Scontro legale Tey-Ferrero: scatta la diffida ufficiale per la questione dei 12 milioni. Tutti i dettagli

 

La Sampdoria sta effettuando una rivoluzione societaria, centralizzando il potere decisionale nelle mani di chi negli anni ha investito più di tutti, Joseph Tey. Come riportato da Il Secolo XIX, però, emerge una questione che fa litigare il singaporese con Massimo Ferrero. 

Il tema in questione riguarda i 12 milioni di euro che a breve la Lega di Serie A manderà, in due tranche, nelle casse della Samp per una battaglia legale lunga legata ai diritti tv all’estero tra il 2008 e il 2018. Quando la Sampdoria fu ceduta da Ferrero a Manfredi e Radrizzani, la nuova proprietà aveva accettato di includere nella cessione questa cifra da dare all’ex patron che nell’accordo vengono chiamati con il termine di “diritti litigiosi”

Come riportato da Il Secolo XIX, l’accordo prevedeva che questi soldi, che dopo la battaglia legale vinta si è scoperto essere 12 milioni, sarebbero stati usati da Ferrero per risarcire i creditori della Ssh Holding, la vecchia controllante della Samp. 

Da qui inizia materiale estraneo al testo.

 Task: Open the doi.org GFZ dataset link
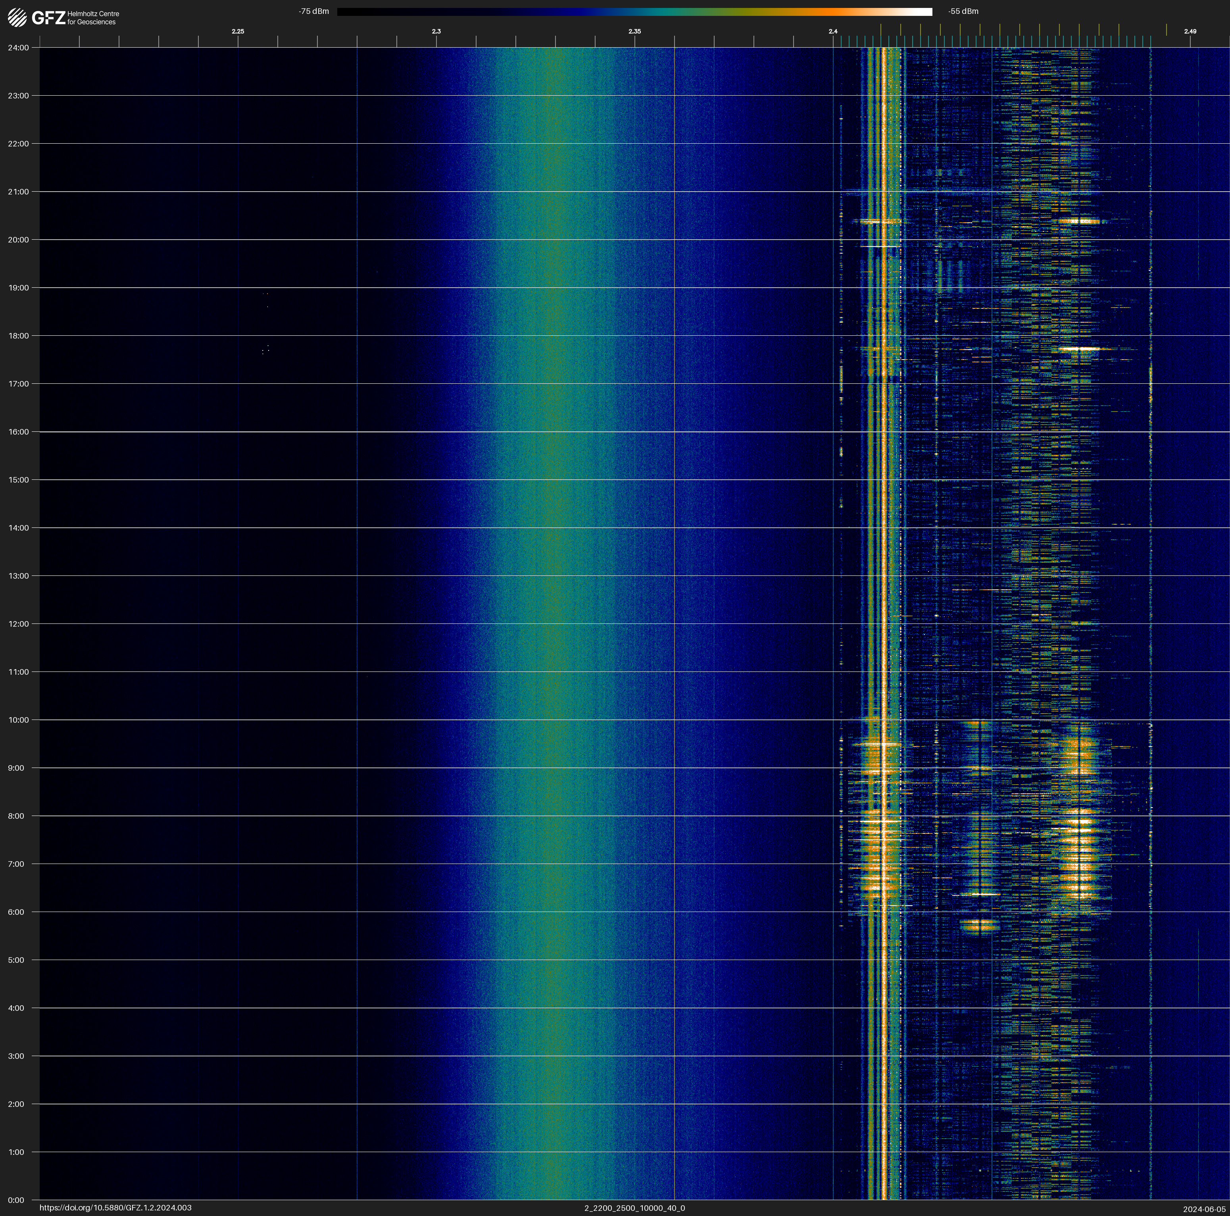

Ma i crediti ammontano ad 8 milioni di euro e ci sono 4 milioni “in più”: la Sampdoria ha mandato una diffida legale perché si potrebbe profilare una sorta di arricchimento indebito e questo è quello che si vuole evitare. La questione potrebbe vedere un nuovo contenzioso che, in attesa della risoluzione, bloccherebbe i soldi sui conti della Sampdoria prima di mandarli a Ferrero.